Challenge: Starting at the line containing "รูปถ่ายหลวงปู่ศุข วัดปากคลองมะขามเฒ่า (242, 2130)" and ending at the line containing "เนื้อทองแดงรมดำ (278, 2475)", both included, render those lines from the records below as a numbered list with any blank lines dropped.
>> Start
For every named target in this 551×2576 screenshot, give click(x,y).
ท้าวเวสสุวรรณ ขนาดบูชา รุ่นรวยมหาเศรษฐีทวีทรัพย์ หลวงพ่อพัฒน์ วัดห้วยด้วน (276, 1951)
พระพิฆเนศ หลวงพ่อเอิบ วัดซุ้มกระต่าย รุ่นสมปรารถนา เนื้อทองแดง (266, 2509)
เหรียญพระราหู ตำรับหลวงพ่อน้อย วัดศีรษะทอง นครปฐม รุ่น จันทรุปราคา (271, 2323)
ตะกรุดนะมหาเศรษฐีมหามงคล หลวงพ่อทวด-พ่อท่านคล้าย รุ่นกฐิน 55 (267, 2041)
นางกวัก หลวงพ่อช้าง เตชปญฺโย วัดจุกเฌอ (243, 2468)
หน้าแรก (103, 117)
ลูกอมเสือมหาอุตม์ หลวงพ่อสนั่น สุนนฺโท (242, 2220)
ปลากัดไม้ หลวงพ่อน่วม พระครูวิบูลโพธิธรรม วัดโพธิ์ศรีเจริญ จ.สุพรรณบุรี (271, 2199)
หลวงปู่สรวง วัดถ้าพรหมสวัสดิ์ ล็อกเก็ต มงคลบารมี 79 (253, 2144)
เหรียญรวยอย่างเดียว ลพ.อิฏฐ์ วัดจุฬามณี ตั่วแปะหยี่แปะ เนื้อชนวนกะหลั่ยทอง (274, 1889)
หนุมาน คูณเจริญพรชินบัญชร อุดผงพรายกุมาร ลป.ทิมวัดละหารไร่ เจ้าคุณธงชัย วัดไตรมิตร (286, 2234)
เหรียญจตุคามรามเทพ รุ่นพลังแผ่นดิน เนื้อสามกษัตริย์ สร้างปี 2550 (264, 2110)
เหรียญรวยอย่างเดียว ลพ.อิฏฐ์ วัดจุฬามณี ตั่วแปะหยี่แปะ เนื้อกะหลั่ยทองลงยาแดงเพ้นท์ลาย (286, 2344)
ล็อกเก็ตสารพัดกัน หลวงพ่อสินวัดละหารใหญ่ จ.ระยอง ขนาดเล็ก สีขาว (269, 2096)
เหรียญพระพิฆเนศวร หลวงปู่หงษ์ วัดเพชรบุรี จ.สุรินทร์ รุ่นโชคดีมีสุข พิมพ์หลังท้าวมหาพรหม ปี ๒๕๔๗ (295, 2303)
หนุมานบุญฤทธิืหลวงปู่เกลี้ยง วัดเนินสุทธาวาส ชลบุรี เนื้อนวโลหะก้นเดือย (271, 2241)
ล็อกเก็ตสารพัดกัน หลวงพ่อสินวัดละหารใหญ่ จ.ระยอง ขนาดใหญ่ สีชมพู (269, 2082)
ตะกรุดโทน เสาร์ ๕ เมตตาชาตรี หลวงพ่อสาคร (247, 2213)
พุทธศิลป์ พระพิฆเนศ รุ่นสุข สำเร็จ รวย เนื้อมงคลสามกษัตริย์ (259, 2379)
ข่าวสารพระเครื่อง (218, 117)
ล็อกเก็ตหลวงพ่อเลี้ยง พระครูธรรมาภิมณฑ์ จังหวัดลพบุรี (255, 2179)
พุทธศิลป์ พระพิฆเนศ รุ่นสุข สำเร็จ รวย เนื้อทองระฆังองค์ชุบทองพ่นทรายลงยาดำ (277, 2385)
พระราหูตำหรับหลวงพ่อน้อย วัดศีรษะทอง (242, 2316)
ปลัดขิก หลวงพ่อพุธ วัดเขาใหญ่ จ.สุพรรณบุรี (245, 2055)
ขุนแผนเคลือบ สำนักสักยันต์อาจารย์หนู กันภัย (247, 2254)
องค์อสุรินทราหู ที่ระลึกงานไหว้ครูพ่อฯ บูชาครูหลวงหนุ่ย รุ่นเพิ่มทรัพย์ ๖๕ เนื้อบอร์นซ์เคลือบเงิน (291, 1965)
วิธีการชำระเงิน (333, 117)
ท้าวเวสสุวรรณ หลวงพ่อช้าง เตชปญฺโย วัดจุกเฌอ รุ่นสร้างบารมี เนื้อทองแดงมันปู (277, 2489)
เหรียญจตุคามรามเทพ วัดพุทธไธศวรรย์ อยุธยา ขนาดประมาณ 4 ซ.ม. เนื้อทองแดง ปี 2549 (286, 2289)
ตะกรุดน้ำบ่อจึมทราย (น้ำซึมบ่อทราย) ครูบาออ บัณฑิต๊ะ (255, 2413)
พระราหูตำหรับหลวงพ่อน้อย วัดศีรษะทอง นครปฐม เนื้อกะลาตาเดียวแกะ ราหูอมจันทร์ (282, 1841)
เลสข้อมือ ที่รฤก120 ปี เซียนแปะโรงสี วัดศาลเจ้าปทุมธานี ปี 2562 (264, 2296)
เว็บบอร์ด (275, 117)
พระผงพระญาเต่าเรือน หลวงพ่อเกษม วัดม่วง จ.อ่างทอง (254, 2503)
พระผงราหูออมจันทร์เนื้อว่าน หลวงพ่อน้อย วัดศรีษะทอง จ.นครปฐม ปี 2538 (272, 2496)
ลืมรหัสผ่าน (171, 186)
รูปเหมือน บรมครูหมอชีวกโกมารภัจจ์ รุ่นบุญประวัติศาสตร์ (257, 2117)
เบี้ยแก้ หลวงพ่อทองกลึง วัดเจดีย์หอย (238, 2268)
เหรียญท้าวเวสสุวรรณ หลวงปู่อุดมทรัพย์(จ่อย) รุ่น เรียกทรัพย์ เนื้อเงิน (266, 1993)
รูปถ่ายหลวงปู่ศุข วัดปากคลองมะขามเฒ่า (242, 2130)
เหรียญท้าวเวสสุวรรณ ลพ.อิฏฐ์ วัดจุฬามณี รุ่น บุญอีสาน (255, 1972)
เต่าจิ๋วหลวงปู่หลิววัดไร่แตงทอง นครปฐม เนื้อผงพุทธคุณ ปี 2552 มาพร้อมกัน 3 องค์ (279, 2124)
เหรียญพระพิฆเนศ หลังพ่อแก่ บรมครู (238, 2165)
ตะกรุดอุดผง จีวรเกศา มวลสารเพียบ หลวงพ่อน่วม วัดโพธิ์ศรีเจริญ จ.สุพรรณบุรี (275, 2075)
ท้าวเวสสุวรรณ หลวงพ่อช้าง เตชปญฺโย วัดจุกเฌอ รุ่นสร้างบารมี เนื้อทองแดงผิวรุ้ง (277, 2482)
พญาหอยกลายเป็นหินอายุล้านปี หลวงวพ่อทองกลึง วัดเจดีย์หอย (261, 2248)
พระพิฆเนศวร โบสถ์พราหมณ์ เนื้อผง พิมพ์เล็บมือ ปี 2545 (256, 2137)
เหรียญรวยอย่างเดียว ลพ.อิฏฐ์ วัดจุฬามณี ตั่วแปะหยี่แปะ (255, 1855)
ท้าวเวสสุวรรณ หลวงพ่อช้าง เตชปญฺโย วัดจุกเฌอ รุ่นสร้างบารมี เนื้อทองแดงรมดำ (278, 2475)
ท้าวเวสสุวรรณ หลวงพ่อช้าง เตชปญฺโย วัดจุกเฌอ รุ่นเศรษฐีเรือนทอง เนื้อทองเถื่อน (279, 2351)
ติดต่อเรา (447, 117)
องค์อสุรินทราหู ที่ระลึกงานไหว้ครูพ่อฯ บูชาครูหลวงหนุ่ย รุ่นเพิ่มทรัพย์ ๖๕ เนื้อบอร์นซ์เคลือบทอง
>> End
Result of this exercise:
1. รูปถ่ายหลวงปู่ศุข วัดปากคลองมะขามเฒ่า (242, 2130)
2. เหรียญท้าวเวสสุวรรณ ลพ.อิฏฐ์ วัดจุฬามณี รุ่น บุญอีสาน (255, 1972)
3. เต่าจิ๋วหลวงปู่หลิววัดไร่แตงทอง นครปฐม เนื้อผงพุทธคุณ ปี 2552 มาพร้อมกัน 3 องค์ (279, 2124)
4. เหรียญพระพิฆเนศ หลังพ่อแก่ บรมครู (238, 2165)
5. ตะกรุดอุดผง จีวรเกศา มวลสารเพียบ หลวงพ่อน่วม วัดโพธิ์ศรีเจริญ จ.สุพรรณบุรี (275, 2075)
6. ท้าวเวสสุวรรณ หลวงพ่อช้าง เตชปญฺโย วัดจุกเฌอ รุ่นสร้างบารมี เนื้อทองแดงผิวรุ้ง (277, 2482)
7. พญาหอยกลายเป็นหินอายุล้านปี หลวงวพ่อทองกลึง วัดเจดีย์หอย (261, 2248)
8. พระพิฆเนศวร โบสถ์พราหมณ์ เนื้อผง พิมพ์เล็บมือ ปี 2545 (256, 2137)
9. เหรียญรวยอย่างเดียว ลพ.อิฏฐ์ วัดจุฬามณี ตั่วแปะหยี่แปะ (255, 1855)
10. ท้าวเวสสุวรรณ หลวงพ่อช้าง เตชปญฺโย วัดจุกเฌอ รุ่นสร้างบารมี เนื้อทองแดงรมดำ (278, 2475)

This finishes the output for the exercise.